Чайковский
Шрифт:
– Да ты, кажется, Касьян, не любил жены?
– спросила Марина.
– Кто тебе сказал? Может, не любил, а может, и любил. Не все правда, что говорится, не все золото, что блестит… Не любил! А какой же нечистый заставил бы меня жениться?.. Я не пан какой, меня никто не присилует против воли!.. А, много говорить, да нечего слушать, - сказал весело Касьян, махнув рукою, - вы, я чай, голодны с дороги. Гей! Кухарь, изготовь нам вечерю; у меня гости, я помолодел двадцатью годами, ей-богу!.. Вари до молока тетерю да мамалыгу до масла, а хлопцы пускай заварят знаменитую варенуху! Извините, паны; вы, гетманцы, привыкли к вареникам, галушкам, панпушкам, буханцам и всяким лакомствам, а наши степные запорожские кушанья просты.
– Мы и сами, батьку, запорожцы, - сказал Чайковский.
– Добре, добре! Вот спасибо за правду. Зови меня, сынку, батьком; давно я не слышал этого имени… ей-богу, давно, мои дети!

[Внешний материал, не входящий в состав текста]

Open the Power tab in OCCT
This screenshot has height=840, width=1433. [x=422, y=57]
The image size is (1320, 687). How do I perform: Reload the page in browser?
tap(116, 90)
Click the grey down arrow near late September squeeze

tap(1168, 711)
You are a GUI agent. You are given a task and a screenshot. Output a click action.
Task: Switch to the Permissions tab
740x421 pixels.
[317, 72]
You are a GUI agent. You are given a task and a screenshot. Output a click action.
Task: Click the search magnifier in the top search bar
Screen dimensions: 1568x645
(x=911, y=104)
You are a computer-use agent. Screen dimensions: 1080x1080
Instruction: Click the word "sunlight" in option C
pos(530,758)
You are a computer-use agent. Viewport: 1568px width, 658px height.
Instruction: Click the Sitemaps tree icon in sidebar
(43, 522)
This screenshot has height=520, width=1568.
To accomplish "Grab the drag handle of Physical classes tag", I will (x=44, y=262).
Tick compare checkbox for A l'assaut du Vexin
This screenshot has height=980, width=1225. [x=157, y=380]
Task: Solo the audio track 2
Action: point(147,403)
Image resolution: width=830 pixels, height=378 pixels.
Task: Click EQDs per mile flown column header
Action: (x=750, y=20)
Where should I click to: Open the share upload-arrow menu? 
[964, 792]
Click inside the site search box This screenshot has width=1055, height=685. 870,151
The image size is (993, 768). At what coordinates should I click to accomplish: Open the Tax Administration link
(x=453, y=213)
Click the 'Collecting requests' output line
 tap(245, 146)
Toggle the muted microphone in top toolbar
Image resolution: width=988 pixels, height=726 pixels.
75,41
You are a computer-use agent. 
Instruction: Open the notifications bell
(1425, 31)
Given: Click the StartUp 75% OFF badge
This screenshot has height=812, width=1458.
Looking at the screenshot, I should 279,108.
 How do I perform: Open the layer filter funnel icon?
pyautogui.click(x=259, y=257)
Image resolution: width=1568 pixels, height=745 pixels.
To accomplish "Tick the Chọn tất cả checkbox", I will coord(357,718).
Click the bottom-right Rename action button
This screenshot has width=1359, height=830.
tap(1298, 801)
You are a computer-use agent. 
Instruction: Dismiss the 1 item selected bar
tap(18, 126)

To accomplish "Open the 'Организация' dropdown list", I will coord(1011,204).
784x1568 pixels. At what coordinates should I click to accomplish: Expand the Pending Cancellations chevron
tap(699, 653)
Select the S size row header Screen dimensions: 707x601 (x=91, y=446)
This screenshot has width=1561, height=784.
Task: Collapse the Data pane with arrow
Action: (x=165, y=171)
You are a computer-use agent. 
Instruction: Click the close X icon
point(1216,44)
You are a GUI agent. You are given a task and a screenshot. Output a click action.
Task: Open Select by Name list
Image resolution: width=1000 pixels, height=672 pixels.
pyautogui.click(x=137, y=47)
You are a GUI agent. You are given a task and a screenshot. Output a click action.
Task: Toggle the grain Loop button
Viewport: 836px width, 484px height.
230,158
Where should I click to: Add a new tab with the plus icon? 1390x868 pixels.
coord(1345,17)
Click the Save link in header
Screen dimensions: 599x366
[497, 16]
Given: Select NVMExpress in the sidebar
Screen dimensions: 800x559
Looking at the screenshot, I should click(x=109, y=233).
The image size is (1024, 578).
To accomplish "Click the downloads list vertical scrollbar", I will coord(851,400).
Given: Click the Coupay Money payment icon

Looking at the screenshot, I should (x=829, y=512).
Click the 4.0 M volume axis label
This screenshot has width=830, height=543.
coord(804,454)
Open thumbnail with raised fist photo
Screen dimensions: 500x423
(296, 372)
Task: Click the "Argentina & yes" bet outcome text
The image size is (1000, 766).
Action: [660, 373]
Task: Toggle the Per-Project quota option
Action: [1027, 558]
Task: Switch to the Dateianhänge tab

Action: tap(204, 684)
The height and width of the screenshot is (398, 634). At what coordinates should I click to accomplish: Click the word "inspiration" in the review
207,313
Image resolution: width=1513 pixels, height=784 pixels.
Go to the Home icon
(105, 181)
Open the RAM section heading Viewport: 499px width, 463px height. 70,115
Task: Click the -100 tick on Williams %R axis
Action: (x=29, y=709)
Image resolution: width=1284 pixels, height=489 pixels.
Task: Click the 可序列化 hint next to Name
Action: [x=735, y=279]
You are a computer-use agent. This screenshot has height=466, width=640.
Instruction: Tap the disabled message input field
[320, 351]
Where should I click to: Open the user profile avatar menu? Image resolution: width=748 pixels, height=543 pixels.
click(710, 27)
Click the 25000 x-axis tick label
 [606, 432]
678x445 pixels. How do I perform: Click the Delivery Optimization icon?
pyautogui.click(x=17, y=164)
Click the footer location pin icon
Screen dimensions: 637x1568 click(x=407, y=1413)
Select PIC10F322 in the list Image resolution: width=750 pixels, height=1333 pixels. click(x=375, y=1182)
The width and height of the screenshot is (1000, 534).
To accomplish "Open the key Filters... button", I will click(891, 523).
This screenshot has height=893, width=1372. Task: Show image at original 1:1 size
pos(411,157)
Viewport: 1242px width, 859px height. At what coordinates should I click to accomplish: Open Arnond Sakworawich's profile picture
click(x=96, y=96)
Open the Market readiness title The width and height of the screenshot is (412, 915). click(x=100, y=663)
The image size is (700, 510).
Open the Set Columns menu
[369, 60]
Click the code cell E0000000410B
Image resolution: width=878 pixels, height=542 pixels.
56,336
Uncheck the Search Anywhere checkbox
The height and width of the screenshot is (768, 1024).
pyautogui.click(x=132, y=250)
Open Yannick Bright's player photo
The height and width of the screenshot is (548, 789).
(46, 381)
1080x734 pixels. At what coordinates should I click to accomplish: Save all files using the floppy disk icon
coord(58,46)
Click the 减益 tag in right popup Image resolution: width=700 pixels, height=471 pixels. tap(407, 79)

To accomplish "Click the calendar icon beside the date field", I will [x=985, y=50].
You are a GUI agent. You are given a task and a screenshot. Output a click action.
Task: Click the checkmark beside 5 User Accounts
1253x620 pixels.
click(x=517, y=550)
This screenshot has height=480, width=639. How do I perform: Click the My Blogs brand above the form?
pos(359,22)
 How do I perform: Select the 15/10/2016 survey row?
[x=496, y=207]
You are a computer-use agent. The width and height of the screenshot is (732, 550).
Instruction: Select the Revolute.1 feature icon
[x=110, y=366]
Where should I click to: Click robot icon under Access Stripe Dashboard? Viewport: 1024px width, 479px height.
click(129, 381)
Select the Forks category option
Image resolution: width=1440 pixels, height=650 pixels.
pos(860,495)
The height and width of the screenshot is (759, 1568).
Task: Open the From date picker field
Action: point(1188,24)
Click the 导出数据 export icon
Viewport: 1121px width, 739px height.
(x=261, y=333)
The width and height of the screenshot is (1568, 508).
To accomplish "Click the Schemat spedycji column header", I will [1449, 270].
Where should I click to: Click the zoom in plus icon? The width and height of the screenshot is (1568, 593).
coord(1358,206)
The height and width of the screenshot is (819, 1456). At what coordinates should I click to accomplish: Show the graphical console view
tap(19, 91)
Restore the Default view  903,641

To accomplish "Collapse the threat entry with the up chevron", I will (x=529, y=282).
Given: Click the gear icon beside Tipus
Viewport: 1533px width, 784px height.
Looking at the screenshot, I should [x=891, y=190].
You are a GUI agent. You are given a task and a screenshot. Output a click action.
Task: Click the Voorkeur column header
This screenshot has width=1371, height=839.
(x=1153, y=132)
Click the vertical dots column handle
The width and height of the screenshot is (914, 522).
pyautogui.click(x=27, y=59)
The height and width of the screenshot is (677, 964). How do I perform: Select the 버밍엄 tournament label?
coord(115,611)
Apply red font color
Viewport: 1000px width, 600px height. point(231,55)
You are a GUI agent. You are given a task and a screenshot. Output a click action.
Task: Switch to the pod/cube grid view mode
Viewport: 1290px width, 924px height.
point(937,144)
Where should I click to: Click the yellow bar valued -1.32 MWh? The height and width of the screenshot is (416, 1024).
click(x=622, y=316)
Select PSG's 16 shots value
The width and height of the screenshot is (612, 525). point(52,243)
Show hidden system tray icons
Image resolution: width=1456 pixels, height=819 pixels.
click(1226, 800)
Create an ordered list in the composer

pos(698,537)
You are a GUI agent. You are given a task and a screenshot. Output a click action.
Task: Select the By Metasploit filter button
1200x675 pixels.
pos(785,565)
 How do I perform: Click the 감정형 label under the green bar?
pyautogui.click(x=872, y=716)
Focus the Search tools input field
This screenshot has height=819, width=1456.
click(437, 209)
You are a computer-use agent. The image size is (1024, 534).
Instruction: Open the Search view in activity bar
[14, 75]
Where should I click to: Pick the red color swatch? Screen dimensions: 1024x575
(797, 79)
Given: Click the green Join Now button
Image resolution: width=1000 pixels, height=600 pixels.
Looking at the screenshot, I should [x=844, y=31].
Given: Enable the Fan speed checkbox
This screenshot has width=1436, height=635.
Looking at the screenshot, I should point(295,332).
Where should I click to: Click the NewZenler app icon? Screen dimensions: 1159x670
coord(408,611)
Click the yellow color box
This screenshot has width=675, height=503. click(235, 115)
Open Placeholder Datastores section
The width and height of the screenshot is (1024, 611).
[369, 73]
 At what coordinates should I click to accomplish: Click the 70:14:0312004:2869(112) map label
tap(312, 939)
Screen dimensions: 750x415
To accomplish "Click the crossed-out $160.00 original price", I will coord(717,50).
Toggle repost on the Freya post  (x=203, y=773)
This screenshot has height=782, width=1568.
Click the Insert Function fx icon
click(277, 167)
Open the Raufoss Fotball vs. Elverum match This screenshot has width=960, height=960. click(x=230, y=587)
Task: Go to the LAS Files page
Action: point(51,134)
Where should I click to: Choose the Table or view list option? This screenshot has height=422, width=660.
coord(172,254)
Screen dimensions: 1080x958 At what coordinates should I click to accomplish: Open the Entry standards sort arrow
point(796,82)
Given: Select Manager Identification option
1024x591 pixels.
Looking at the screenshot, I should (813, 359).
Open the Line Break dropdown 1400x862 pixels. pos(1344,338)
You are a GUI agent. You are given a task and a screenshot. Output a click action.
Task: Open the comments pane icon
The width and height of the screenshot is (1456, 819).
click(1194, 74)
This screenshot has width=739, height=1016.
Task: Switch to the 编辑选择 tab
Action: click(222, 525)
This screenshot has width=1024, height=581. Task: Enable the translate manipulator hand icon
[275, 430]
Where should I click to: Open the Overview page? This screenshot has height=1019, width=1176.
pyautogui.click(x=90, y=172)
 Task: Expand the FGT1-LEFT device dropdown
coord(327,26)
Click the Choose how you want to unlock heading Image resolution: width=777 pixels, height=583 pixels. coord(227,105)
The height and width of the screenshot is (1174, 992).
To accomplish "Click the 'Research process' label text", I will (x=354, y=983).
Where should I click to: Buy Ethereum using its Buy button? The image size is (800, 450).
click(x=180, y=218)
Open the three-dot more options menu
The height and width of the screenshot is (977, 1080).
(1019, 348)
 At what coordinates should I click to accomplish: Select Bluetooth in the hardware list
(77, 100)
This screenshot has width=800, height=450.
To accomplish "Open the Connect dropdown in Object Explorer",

Теперь многие, даже из моих земляков, очень хорошо
– скажут мне в ответ. Согласен; но мы знаем малейшие привычки древних греков и римлян, знаем, что последние любили жарить ветчину с медом и финиками, или что, пресытясь вкусным столом, они, pour la bonne bouche, кушали иногда живых рыбок. Зачем же презирать родную старину? Впрочем, я не обременю вас подробностями и скажу в коротких словах, что "тетеря" была род жидкой каши из ржаной муки, на воде, молоке или на чем кто любил, "мамалыга" - род пудинга из маисовой муки: ее едят, пока горяча, с свежим коровьим маслом и разрезывают ниткою; а "варенуха" - вареное вино с сухими плодами и пряными кореньями, нечто вроде глинтвейна.
За ужином старик Касьян развеселился и обещал, если чрез неделю не будет никаких вестей из Сечи, сам съездить в Лубны к полковнику Ивану и во что бы ни стало добиться от него ответа.
– А теперь выпьем еще по чарке варенухи, - продолжал Касьян, - да с дороги, может, кому и спать пора.
– При этом он мигнул на Марину седым усом, прищуря левый глаз Марина покраснела.
– Вам никто не помешает спать, - говорил Касьян, - я вам отведу светелку моей покойницы; теперь хоть и с богом, почивайте, дети, на здоровье. Да нет, погодите.
Касьян вышел и скоро возвратился, держа в руках железный ключ, и, отдавая его Марине, сказал - Вот это ключ от скрыни, [17] которая стоит в вашей светелке: отопри ее и принаряжайся как знаешь: там лежат наряды моей покойной жены, у нее были добрые наряды, и парчи много, и всякой всячины - не стыдно надеть полковничьей дочери.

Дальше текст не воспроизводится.